The mechanical properties of thin metal lines are often different from those of the bulk material due to differences in their grain structure and the presence of their attached substrates and surrounding dielectrics. Thin lines typically have higher yield strengths than bulk material and can thus handle high residual stresses, but during device operation, this residual stress can be relieved through plastic deformation. Thermal expansion and elastic modulus mismatch with the substrate are also factors affecting stress generation and device performance.3,4
Several measurement methods for the mechanical properties of thin film have been developed to accurately estimate the stress–strain relations, such as the microtensile test and the microcantilever beam bending test,5,6 but these are not easy to apply to submicrometre metal films. Nanoindentation is a widely established method in determining mechanical properties like hardness and Young's modulus of such thin films and small volumes of bulk materials on the nanometre scale. In the present study, nanoindentation has been used to assess the properties of 800 nm thick copper thin films deposited onto thermally oxidised silicon as a function of annealing conditions and the results compared with tests on bulk copper. The correlation between the nanoindentation results and the coating microstructure has been investigated using electron backscatter diffraction (EBSD) to map the distribution of grain orientations.
Experimental
Materials
Copper samples with different grain sizes were made by rapid thermal annealing of 5 μm thick electrodeposited ultrafine grained copper coatings on silicon at 600°C. The silicon had previously been coated with a thin copper seed layer of 20 nm thickness by sputtering before plating. The initial copper grain size was 100 nm, and after annealing for different times, grain sizes of up to 6 μm were produced. Grain size was measured by EBSD.

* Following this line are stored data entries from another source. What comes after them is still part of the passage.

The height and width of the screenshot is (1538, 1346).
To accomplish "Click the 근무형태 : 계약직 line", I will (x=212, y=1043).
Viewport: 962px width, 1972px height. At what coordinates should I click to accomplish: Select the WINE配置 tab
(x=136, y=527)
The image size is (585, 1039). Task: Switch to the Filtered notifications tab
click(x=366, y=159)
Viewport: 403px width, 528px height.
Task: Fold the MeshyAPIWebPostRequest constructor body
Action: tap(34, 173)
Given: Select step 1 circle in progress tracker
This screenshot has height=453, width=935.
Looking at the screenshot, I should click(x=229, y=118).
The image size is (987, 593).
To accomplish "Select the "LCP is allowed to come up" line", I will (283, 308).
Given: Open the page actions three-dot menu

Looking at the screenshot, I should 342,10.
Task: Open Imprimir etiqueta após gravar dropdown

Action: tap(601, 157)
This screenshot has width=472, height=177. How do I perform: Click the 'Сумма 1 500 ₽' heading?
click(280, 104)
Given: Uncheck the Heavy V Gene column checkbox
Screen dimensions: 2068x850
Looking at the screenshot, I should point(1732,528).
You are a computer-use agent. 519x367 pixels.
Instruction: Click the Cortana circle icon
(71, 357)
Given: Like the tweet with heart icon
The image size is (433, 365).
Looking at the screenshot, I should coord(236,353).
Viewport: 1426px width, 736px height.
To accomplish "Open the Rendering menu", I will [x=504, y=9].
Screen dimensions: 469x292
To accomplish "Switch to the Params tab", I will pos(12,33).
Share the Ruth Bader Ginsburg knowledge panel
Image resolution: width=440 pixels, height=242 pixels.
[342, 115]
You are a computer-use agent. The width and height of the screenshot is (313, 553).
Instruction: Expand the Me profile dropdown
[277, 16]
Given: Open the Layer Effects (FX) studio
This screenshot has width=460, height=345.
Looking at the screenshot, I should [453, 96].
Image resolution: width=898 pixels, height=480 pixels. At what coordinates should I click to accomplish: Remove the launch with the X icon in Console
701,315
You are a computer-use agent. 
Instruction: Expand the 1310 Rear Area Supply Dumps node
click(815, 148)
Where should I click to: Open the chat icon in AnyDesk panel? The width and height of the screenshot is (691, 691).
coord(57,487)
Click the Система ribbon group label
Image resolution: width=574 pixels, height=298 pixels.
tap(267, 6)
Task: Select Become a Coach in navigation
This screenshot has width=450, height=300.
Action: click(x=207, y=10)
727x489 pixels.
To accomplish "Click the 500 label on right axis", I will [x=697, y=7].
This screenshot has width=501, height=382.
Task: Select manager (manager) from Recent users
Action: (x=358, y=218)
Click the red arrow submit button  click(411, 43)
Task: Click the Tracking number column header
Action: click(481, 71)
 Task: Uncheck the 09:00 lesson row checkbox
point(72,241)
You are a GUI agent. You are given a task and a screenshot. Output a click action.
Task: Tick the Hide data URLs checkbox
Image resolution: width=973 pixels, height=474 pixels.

An 800 nm thick blanket copper metallisation was deposited on thermally oxidised silicon at IMEC in Belgium, and then samples were annealed at 100°C for 60 min, 180°C for 30 s and 350°C for 1 min. One control sample was not annealed. The copper layers were coated with a ∼2 nm TiW layer to prevent oxidation during annealing and subsequent storage. These anneals are designed to remove defects without having a major effect on the grain size, but they change the grain size and orientation distribution of the copper by a small amount. This was again characterised by EBSD.
The mechanical properties of bulk rolled copper were also investigated for comparison. The sample was better than 99·9 pure but contained some oxygen impurities (0·03). The sample was rolled to 8 reduction and then vacuum annealed at 300°C for 1 h to reduce the defect density and promote recrystallisation and grain growth. After this process, the grain size was ∼10 μm, and the grains were approximately equiaxed with a few annealing twins. All hardness tests were performed in grains that did not contain twins.
Nanoindentation
Nanoindentation tests were performed using a Hysitron triboindenter fitted with a Berkovich indenter, which produces well defined plastic deformation in the surface of the sample in all tests carried out in the present study. The tip on any indenter is not perfectly sharp, and tip end shape calibration procedures were performed according to the Oliver and Pharr method, which involved making indentations in fused silica. 7 The average radius of curvature for the Berkovich tip is between 100 and 200 nm. After each indentation (and in some cases before), atomic force microscopy (AFM) images of the surface around the impression were made with the indenter tip; the images produced were used to select the positions where indents were to be made and to assess the contact area for pile-up correction. In the present study, the experiments were carried out in open loop control mode, i.e. indentation segments were controlled by time only and no feedback system was used, or under displacement control when a fixed indenter displacement was required. A 2 s peak load hold was used to allow creep run-out in single indentation tests.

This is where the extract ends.